Overview
As of June 18, 2007, the U.S. electricity industry will operate under mandatory, enforceable reliability standards for the first time. Utilities and other bulk power industry participants that violate any of 83 standards will face enforcement actions including possible fines of up to $1 million a day.
The North American Electric Reliability Corporation (NERC) is responsible for developing and enforcing these standards as one means of improving the reliability of North America’s bulk power system.
Applicability (of reference listed below)
The requirements set forth in this procedure are applicable to transmission protective relaying systems that are applied to protect transmission elements rated 100 kV or above, and generation protection equipment providing protection to the generator, the generator step up transformer, and all associated buswork.

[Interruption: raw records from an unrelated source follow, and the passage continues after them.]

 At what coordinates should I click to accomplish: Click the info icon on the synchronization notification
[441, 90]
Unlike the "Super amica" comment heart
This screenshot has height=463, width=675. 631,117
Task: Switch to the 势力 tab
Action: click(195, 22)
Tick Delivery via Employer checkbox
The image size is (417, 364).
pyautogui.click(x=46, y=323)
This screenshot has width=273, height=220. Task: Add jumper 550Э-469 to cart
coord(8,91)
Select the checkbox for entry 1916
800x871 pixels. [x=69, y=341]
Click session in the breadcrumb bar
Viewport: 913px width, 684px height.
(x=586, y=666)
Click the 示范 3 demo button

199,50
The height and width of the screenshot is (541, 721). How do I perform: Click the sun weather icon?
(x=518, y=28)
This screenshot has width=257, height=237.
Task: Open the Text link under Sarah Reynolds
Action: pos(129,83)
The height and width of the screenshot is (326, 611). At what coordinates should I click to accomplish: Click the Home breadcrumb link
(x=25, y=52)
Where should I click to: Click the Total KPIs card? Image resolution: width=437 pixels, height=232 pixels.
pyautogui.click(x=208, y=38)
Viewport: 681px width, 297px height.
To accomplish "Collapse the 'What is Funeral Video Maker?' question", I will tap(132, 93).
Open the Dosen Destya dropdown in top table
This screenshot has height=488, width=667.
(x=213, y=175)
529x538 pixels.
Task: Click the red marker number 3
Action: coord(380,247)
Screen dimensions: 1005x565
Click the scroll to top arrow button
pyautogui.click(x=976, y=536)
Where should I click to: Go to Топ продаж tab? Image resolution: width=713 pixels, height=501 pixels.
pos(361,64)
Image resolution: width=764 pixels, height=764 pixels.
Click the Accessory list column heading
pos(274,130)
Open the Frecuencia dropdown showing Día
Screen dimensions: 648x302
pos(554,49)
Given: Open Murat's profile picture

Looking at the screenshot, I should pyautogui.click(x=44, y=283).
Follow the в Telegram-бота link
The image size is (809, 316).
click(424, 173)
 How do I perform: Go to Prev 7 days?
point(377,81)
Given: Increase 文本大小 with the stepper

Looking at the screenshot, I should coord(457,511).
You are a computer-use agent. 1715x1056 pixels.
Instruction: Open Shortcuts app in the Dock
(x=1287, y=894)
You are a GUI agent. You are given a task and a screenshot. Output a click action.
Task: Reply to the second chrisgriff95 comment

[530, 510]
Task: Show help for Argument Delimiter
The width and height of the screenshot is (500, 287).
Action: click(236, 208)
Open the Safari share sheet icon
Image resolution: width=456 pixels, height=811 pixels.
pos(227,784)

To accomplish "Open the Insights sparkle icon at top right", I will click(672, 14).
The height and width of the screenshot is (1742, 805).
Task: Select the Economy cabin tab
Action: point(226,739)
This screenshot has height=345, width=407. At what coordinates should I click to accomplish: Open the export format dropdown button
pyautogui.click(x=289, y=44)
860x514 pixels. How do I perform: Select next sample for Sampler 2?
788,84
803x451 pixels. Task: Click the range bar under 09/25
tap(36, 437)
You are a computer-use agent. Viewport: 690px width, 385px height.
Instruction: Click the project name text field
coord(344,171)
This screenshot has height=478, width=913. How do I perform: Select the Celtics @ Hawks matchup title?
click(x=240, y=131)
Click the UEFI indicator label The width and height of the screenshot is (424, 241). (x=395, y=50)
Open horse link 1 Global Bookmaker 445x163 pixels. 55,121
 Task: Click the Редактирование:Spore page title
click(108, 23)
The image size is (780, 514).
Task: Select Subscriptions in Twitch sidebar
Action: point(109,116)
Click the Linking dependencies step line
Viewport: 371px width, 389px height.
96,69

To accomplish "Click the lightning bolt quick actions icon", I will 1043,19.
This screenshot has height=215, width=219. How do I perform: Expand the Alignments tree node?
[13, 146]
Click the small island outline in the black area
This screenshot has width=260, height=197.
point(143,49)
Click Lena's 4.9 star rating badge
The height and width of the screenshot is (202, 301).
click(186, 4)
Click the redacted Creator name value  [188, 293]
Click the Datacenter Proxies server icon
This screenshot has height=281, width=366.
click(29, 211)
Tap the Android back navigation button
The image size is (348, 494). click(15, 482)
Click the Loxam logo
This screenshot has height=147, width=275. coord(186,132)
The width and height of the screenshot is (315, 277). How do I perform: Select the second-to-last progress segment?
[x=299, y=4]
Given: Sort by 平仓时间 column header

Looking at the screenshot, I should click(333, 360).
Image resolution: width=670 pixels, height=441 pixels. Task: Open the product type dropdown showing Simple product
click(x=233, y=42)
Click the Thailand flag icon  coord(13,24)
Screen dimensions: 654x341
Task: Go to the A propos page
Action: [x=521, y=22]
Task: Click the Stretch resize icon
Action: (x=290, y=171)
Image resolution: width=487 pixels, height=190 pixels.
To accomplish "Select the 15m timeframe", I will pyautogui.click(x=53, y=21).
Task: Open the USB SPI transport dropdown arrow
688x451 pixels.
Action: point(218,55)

For clarification the intent is to include all protection that disconnects the generator from the transmission system. This procedure is not intended to cover the protective relaying providing protection to generator auxiliary equipment. Further this procedure only applies to generation protection systems (generator, the generator step up transformer, and all associated buswork) that protect equipment rated 75 MVA and above and which provides a generating capacity of 75 MVA or more to the transmission system, connected to a system voltage of 100 kV or higher. The requirements are also applicable to all SPS, UFLS and UVLS equipment.
Reference
SERC Supplement
Maintenance & Testing – Protection Systems (Transmission, Generation, UFLS, UVLS, & SPS) Revision 1 June 1 2006
NERC Reliability Standards
PRC-005-1, PRC-008, PRC-011, & PRC-017
“Batteries1
The program shall include visual inspection and checking for correct voltage levels.
Test program shall include impedance / loading tests, or equivalent testing to ensure the viability of the battery system.”
The NERC standards require that these maintenance and testing programs be documented along with the basis for the testing intervals. Owners must also be able to demonstrate that maintenance and testing is being performed as scheduled. This procedure describes maintenance and testing practices of the components listed above.